(Records from a pointing dataset)
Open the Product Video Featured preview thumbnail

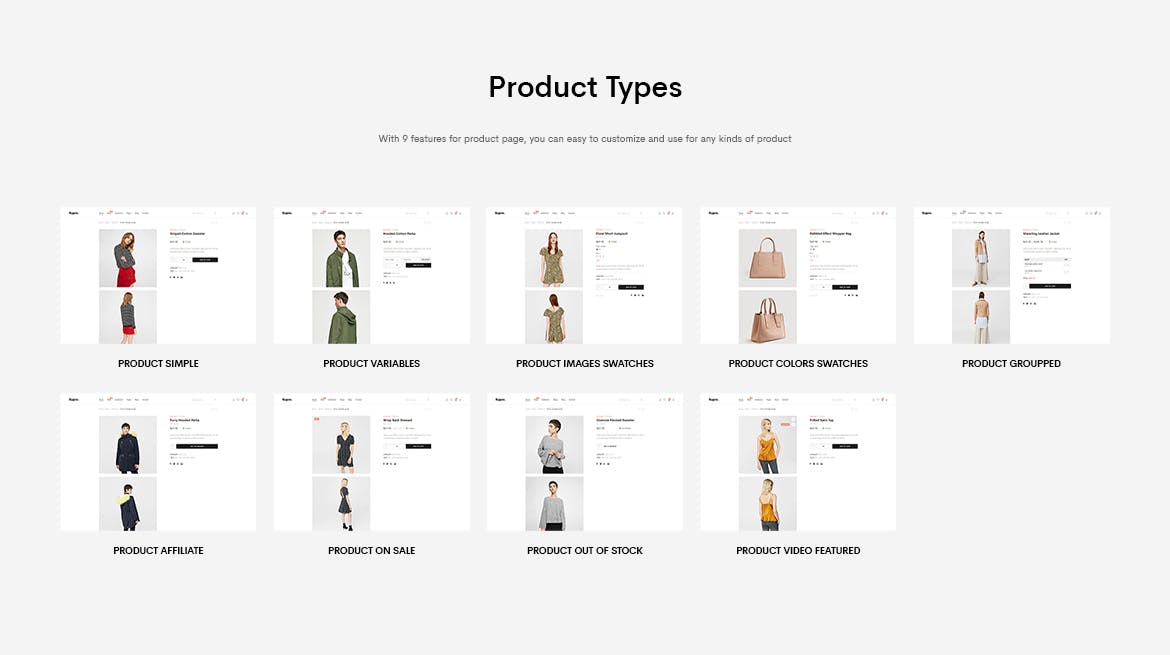tap(798, 463)
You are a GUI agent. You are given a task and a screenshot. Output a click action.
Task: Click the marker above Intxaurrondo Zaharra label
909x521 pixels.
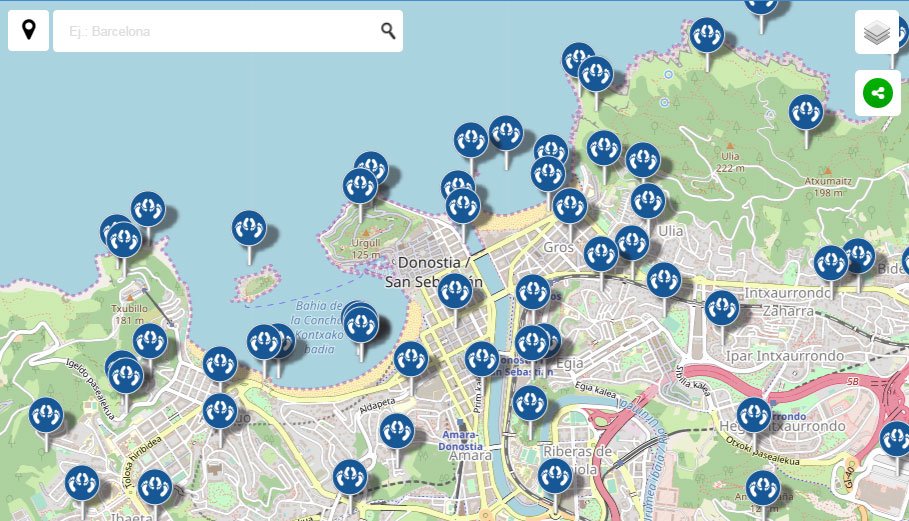pyautogui.click(x=722, y=308)
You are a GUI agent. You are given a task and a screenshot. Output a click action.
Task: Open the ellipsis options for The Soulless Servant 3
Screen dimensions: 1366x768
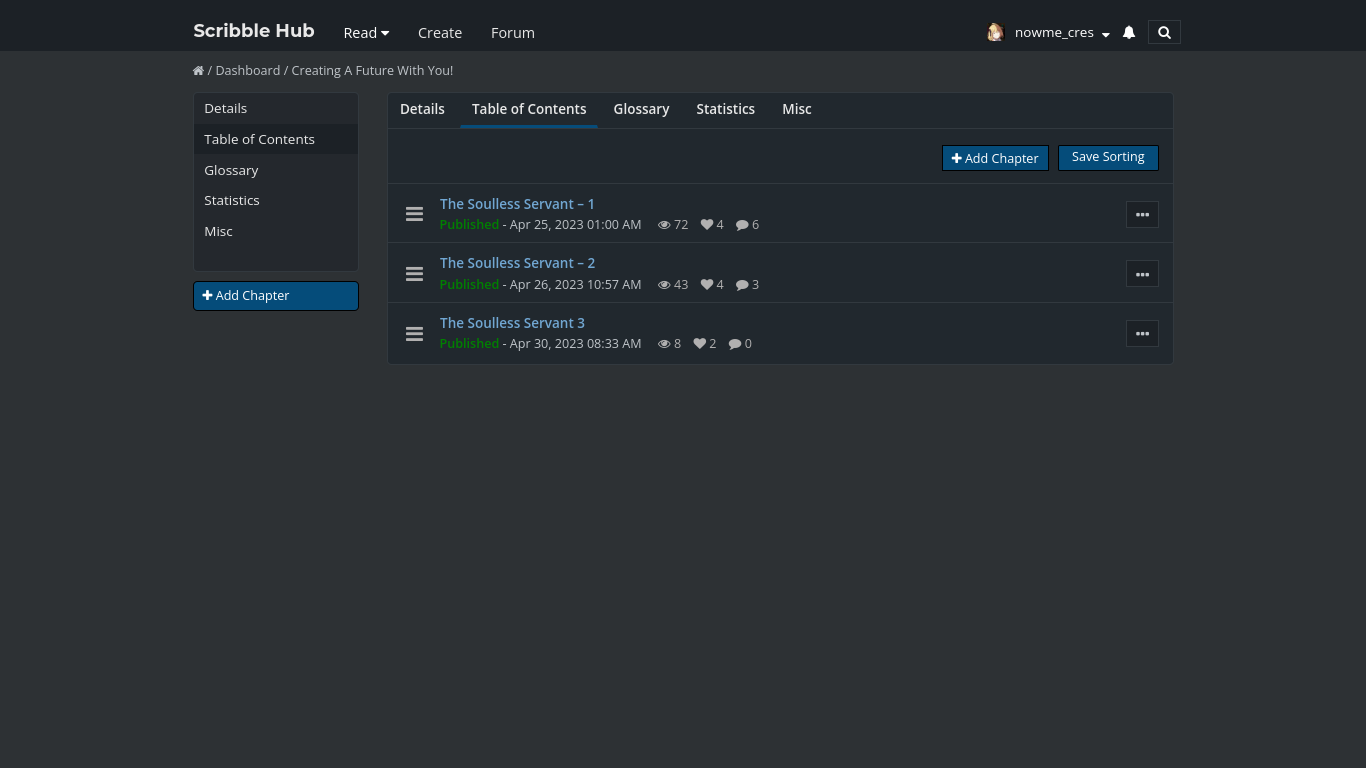point(1142,333)
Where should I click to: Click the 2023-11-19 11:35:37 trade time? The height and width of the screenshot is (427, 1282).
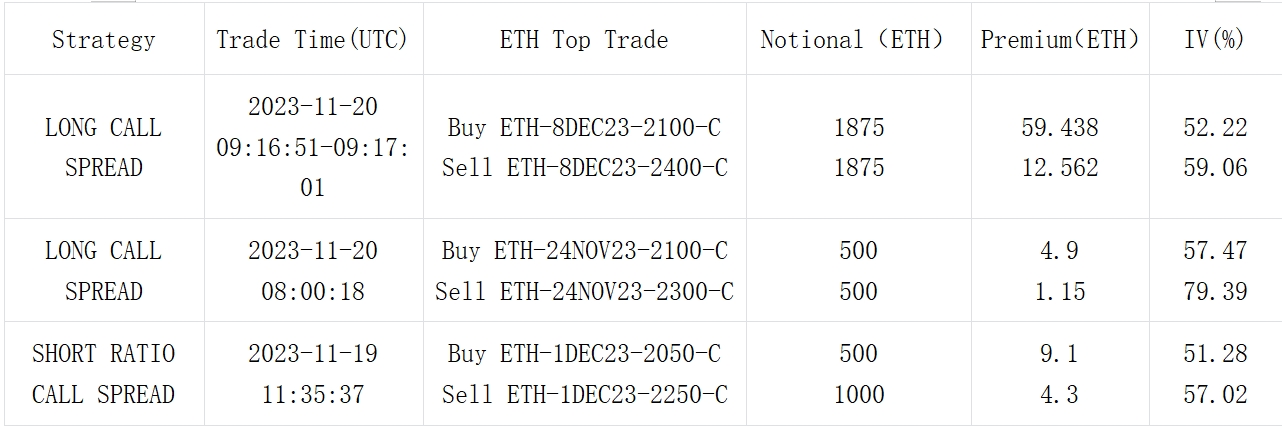click(313, 374)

▸ **Challenge**
Swap "screenshot" for "screen capture" in the records from the start through the line containing "point(1142,333)", keeping everything else the same. Leave the pictures out of your answer.

▸ **Exercise response**
Open the Product Video Featured preview thumbnail

tap(798, 463)
You are a GUI agent. You are given a task and a screen capture. Output a click action.
Task: Click the marker above Intxaurrondo Zaharra label
909x521 pixels.
pyautogui.click(x=722, y=308)
You are a GUI agent. You are given a task and a screen capture. Output a click action.
Task: Open the ellipsis options for The Soulless Servant 3
Screen dimensions: 1366x768
point(1142,333)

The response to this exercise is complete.